Dan and I were invited to speak at the Alaska Sustainable Agriculture conference in Fairbanks in March. We accepted immediately because we have always wanted to see Alaska. But as the time drew closer, we started worrying that we didn’t know much that would be relevant to Alaska growers. Kansas seems like almost the opposite of Alaska, with a long, hot growing season, and usually short, variable winters with little or no snow. Normally in late March we are busy cutting and selling tulips, weeding the hoophouses and planting in the field. In Alaska, we were invited to take a dog sled ride on the frozen river and warm up in the hot springs. It sounded great but, again, a far cry from life on our farm.
On our first day, our host Mike Emers picked us up at the hotel and drove us to his farm just outside of town. We bundled up — it was 9°F that afternoon — and crunched down a snowy path behind his house, through the tall spruce trees, Mike carrying his 2-year-old son, a couple of his sled dogs racing ahead of us. At the end of the path, we emerged through an opening in the woods into a broad, flat field. Hoophouses bordered one edge of the field, and behind them was a packing shed with a walk-in cooler, wash stations, boxes, and all the usual market farming paraphernalia. It all looked so familiar. As we talked with Mike that day, we realized that growers in Alaska have many of the same opportunities and problems that we have encountered in our two decades of farming in Kansas. Alaska growers are even working together to grow peonies, a traditional Kansas crop, and you’ll read more about that project in this issue.

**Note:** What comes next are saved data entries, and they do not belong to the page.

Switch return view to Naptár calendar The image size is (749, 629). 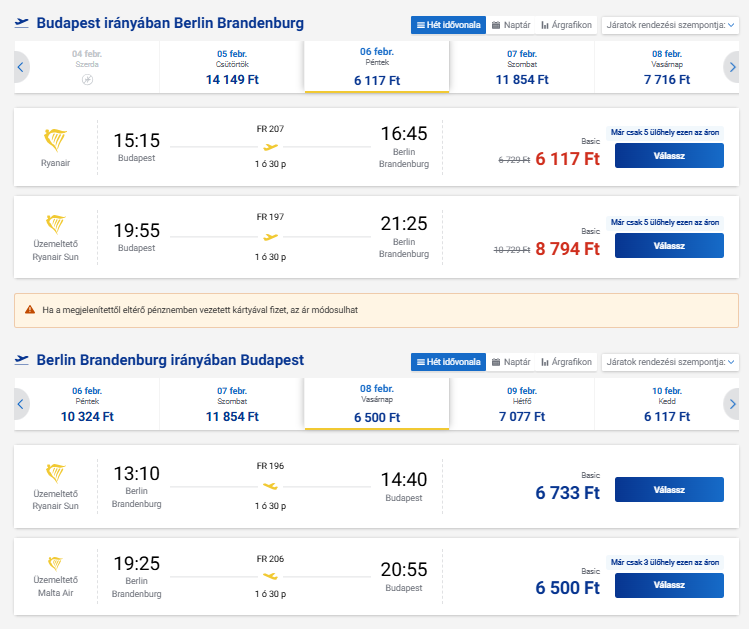point(510,362)
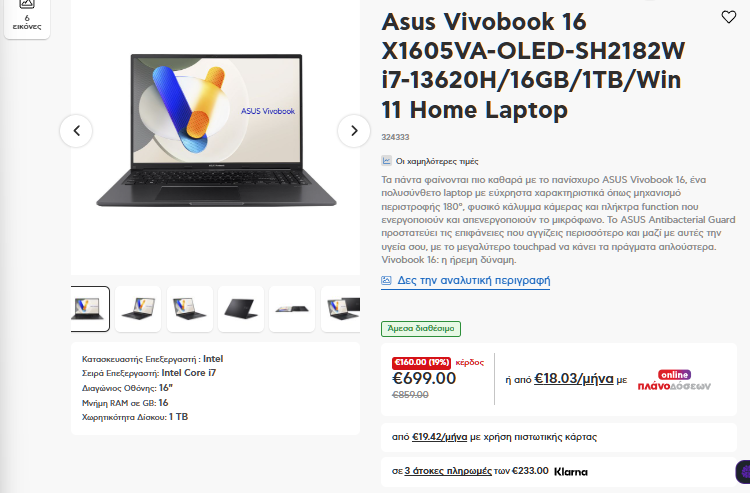Click the €18.03/μήνα installment link
This screenshot has width=750, height=493.
[574, 379]
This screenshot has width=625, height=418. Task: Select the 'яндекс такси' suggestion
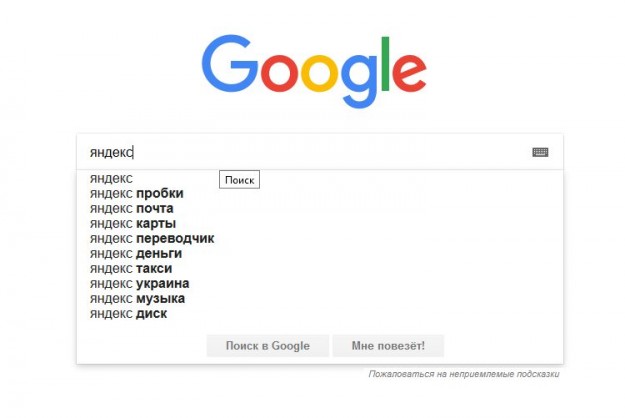click(130, 268)
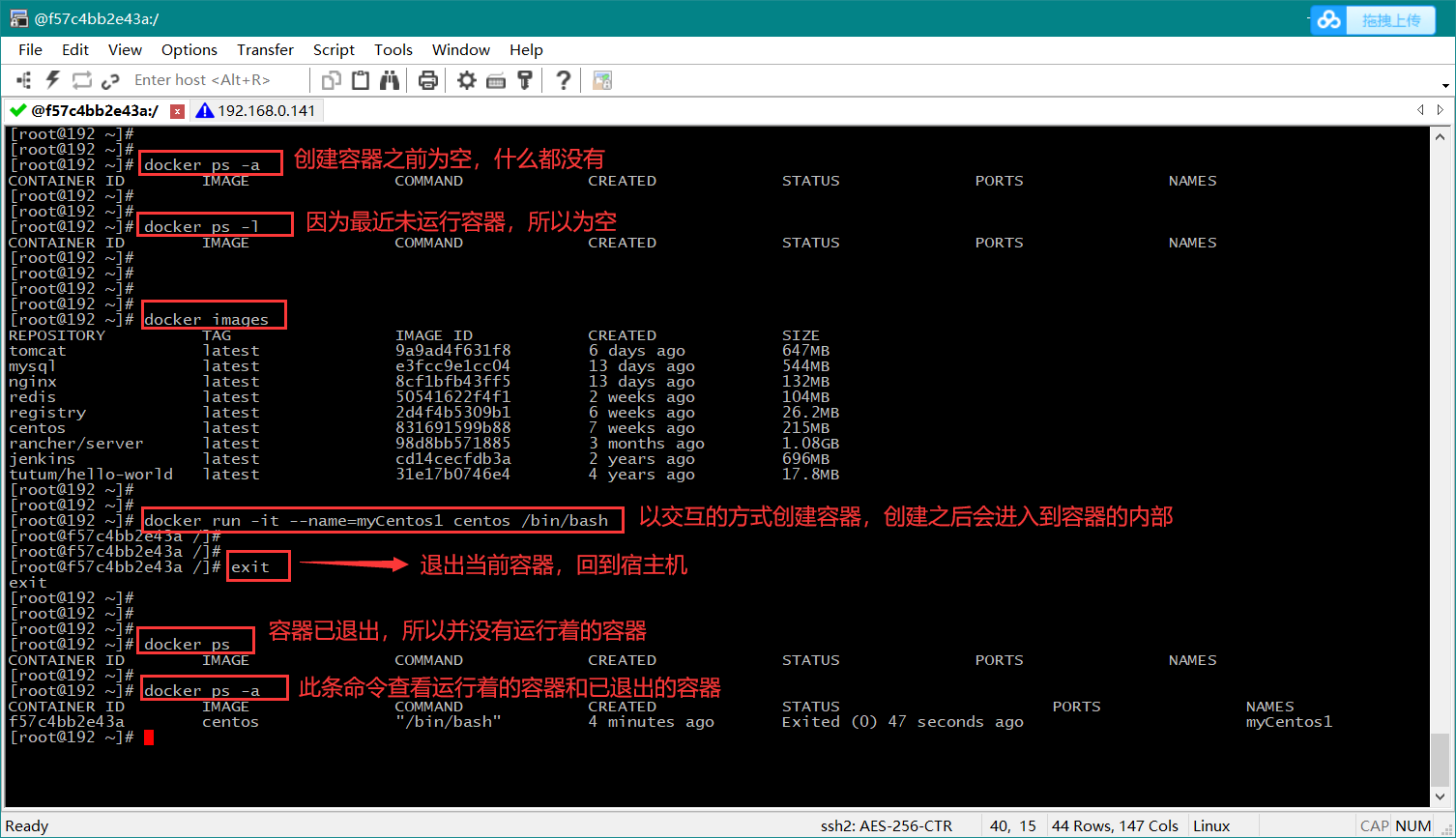This screenshot has height=838, width=1456.
Task: Open Find using the binoculars icon
Action: pyautogui.click(x=390, y=80)
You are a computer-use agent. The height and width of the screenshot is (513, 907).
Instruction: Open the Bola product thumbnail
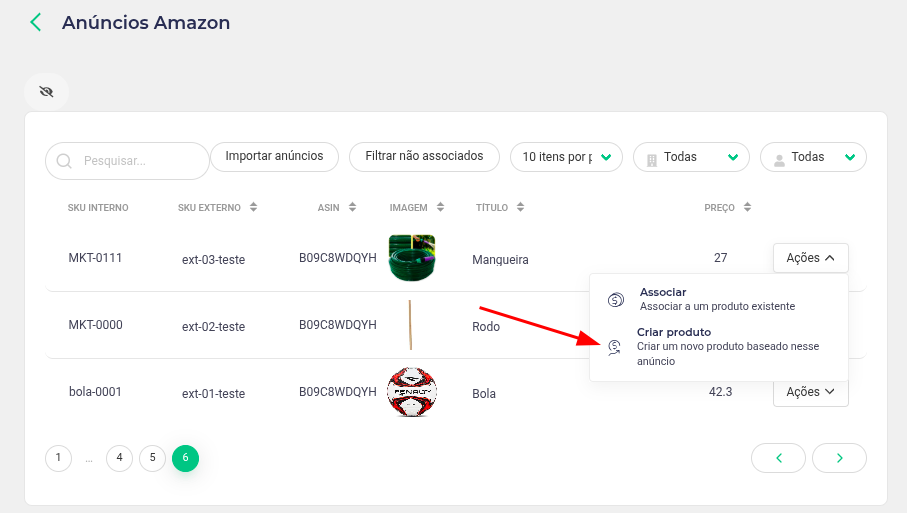[x=411, y=392]
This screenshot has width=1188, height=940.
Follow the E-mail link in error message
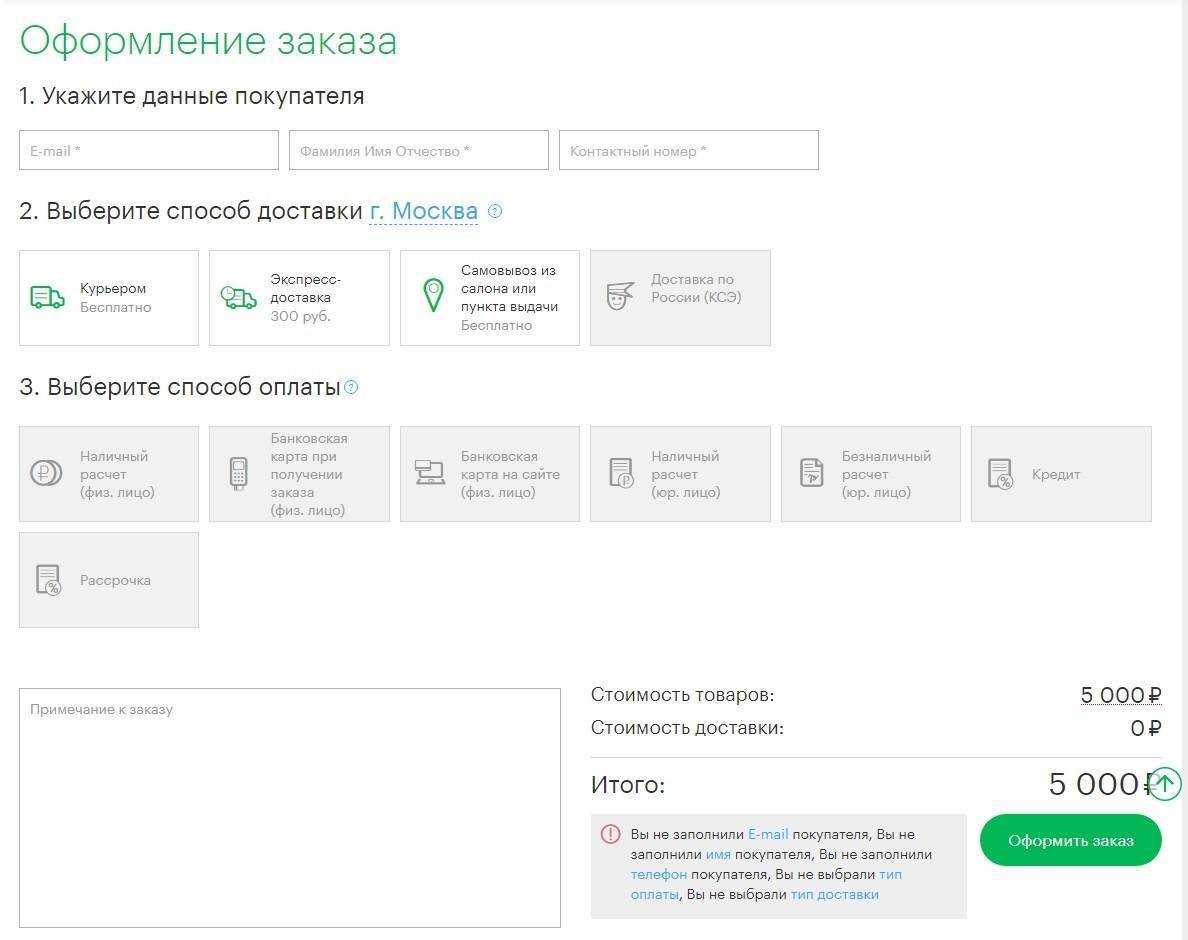[768, 834]
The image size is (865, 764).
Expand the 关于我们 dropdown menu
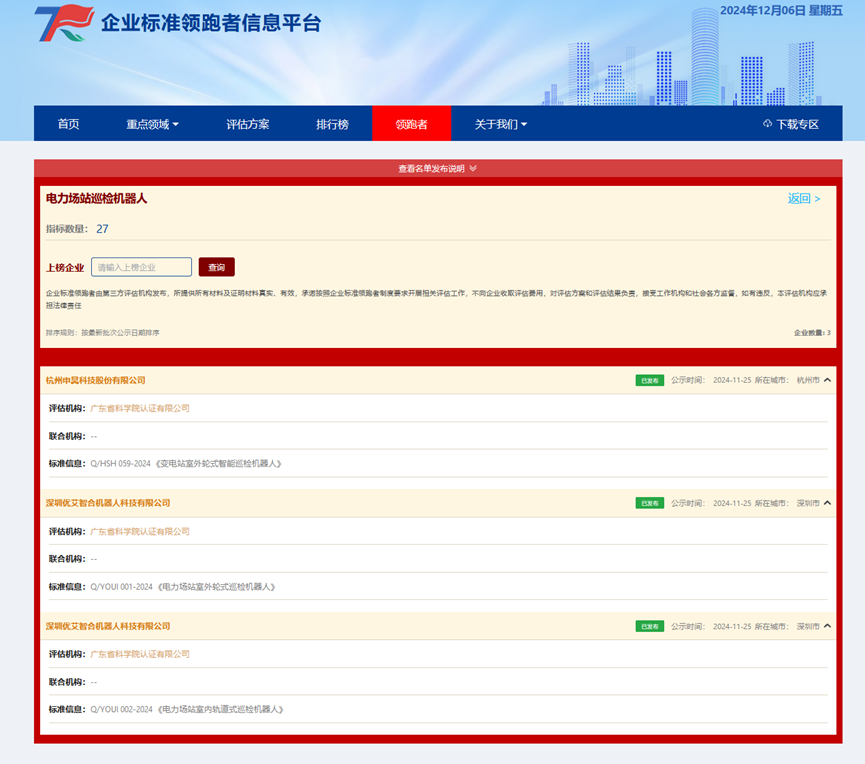pyautogui.click(x=500, y=124)
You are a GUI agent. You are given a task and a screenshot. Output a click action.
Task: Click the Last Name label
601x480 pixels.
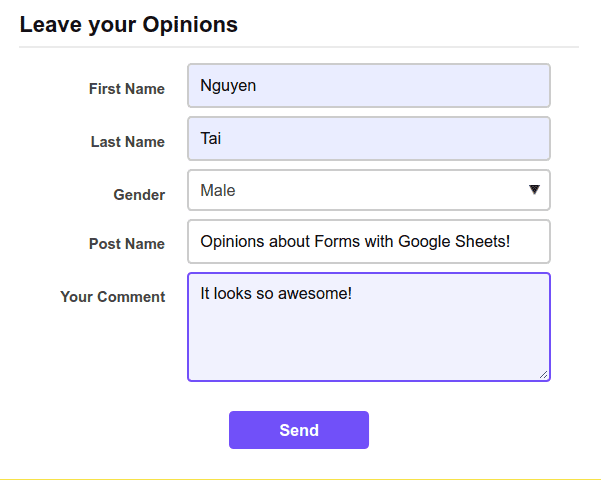click(x=128, y=142)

For 17 years, I have been visiting farms around the country to report and write about them in Growing for Market. I have visited farms in at least half of the states, maybe more. I have been on farms surrounded by the ocean, farms surrounded by mountains, farms surrounded by tulip fields. And yet on that few acres of land where vegetables and flowers are grown for market, it’s always the same. We use much of the same equipment, tools, production systems. Nearly everyone I have visited in the past few years has at least one hoophouse. Nearly everyone uses drip irrigation, has a packing shed and cooler.
But even more than the physical similarities on our farms, I notice more important commonalities: warm hospitality to visitors, eagerness to talk and share ideas, a gentleness of spirit and attitude of benevolence toward the world. Is that because open-hearted people are attracted to this kind of farming? Or because this kind of farming molds the heart and mind? Probably a little of both, I expect.
We were back from Alaska for just a few days when we hosted a group from the national SARE conference, which was in Kansas City this year. As people descended from the big tour bus, we were astonished to find that we knew a large number of them, and that many were people we have visited in our journeys across the country. It felt like a reunion.
Mike Emers was one of the farmers on that bus tour, so we had the pleasure of immediately comparing farming in Kansas and Alaska. We agreed that things aren’t so very different on our farms, except for the dog sled. We only wish we weren’t so far apart.